At times The Gulf suffers from the same flaw of several other excellent volumes of nonfiction, including Andrew Ross Sorkin's Too Big to Fail (2009), and Thomas Piketty's Capital in the 21st Century (2014): Davis looks at the Gulf from seemingly all relevant angles: fisheries, oil production, tourism, history, ecological history, pollution, development and much more. The approach is encyclopedic. Admirable, yes, but a bit exhausting. The historical breadth makes for a book chock-full of fun facts, such as how in the early years of European exploration they had much trouble actually finding the great Mississippi River; oil from Spindletop sold at 3 cents a barrel in 1901; and after World War II the U.S. military used parts of Gulf islands to dispose of munitions, not considering the environmental havoc it could cause.

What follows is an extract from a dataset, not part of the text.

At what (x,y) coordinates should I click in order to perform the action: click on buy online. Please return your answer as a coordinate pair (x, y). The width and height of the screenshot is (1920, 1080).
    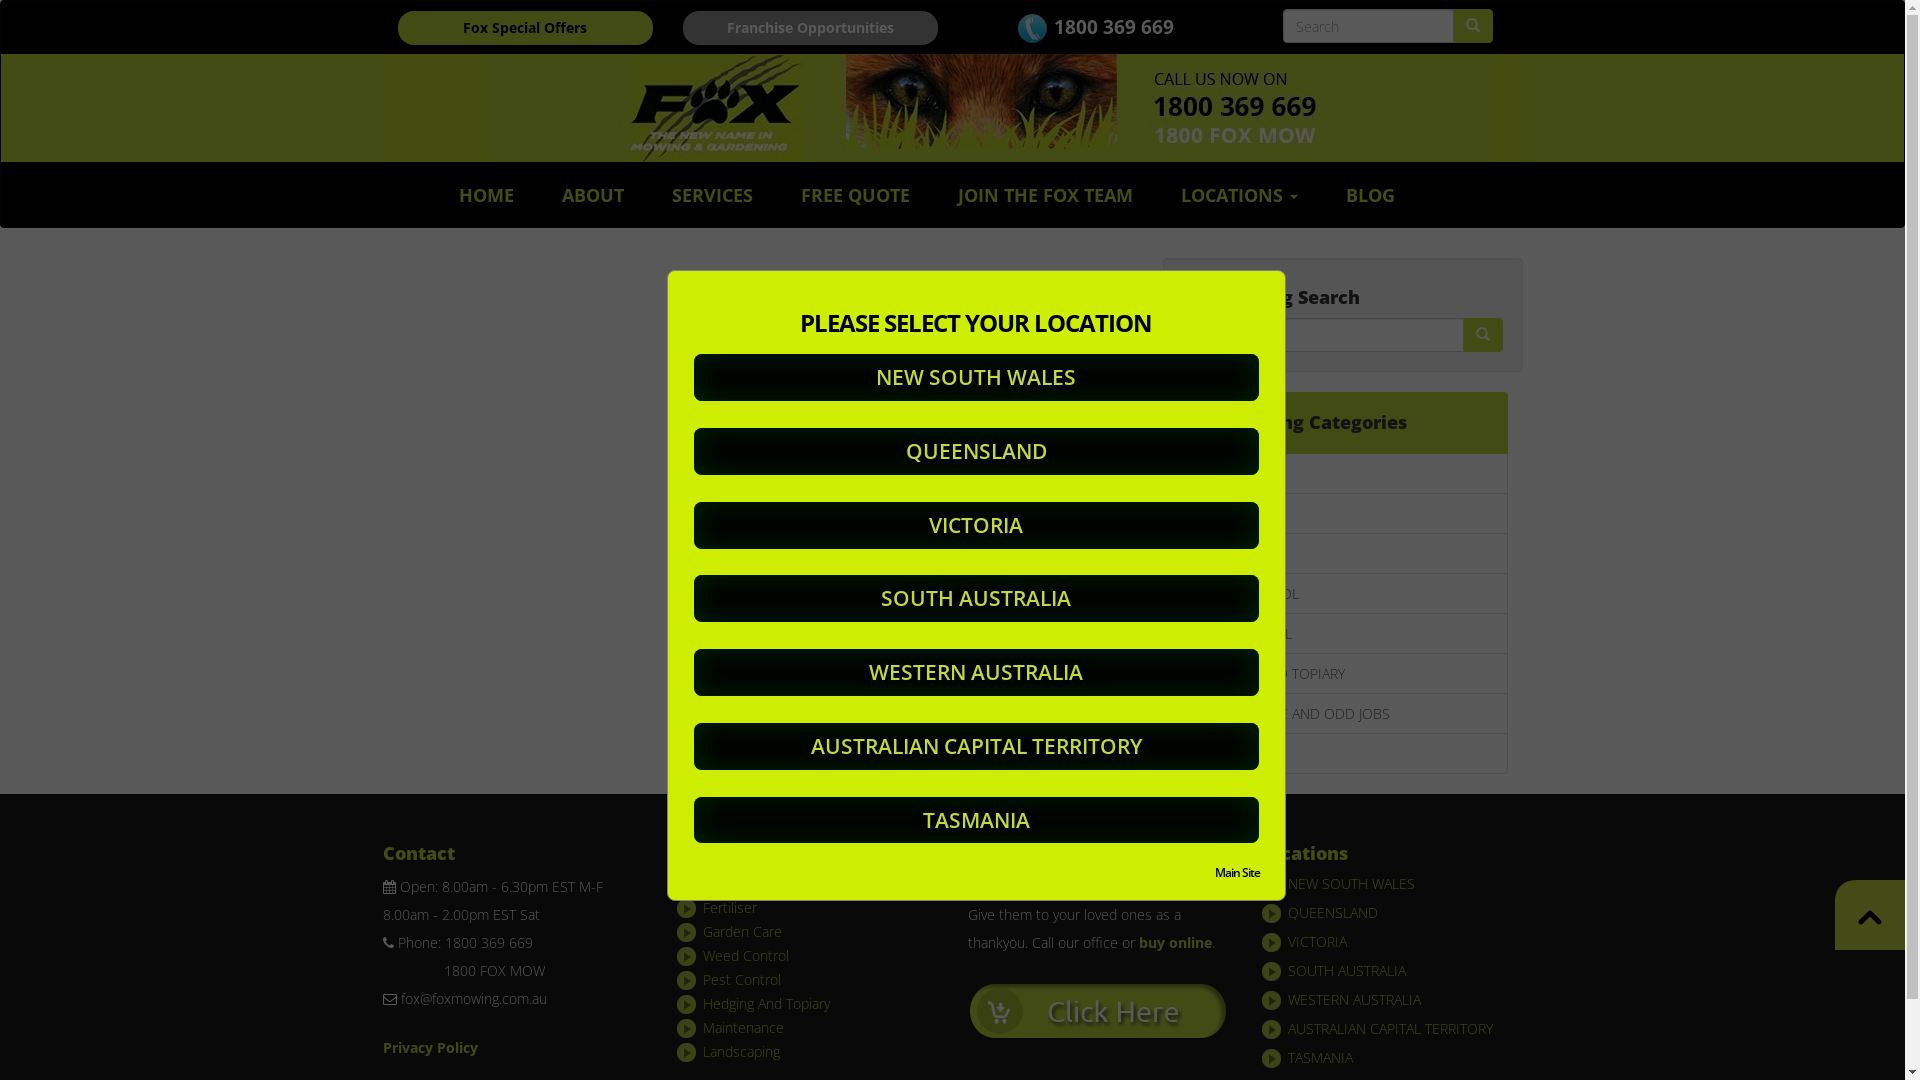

Vessels assist in the drilling of the Deepwater Horizon relief near the coast of Louisiana at sunset in September 2010.
(DMN file/AP Photo/Patrick Semansky)

Chapter 13 focuses on hurricanes, starting at the Galveston's Great Storm of 1900 (in which some of my own ancestors perished): "No so-called natural event has killed as many people — more than eight thousand, according to the National Hurricane Center . . . more than the combined tallies of dead in the 1889 Johnstown flood and the 1906 San Francisco earthquake. "

The story continues through the storms of the 50s and 60s (Betsy, Carla and Camille) to Katrina, Ivan and their aftermaths. His summation of the current state of the Gulf's health is a gloomy one, in which "natural" disasters are exacerbated by bad economic and environmental policy decisions: "Louisiana has been declared a 'petrocolonial' state, and it's hard to argue with that assertion. The legislature almost always votes the industry's calling, and the courts rarely decide against it."

But all is not lost. He chooses to end this eloquent tome with an upbeat warning: "We cannot destroy or control the sea, although we can diminish its gifts."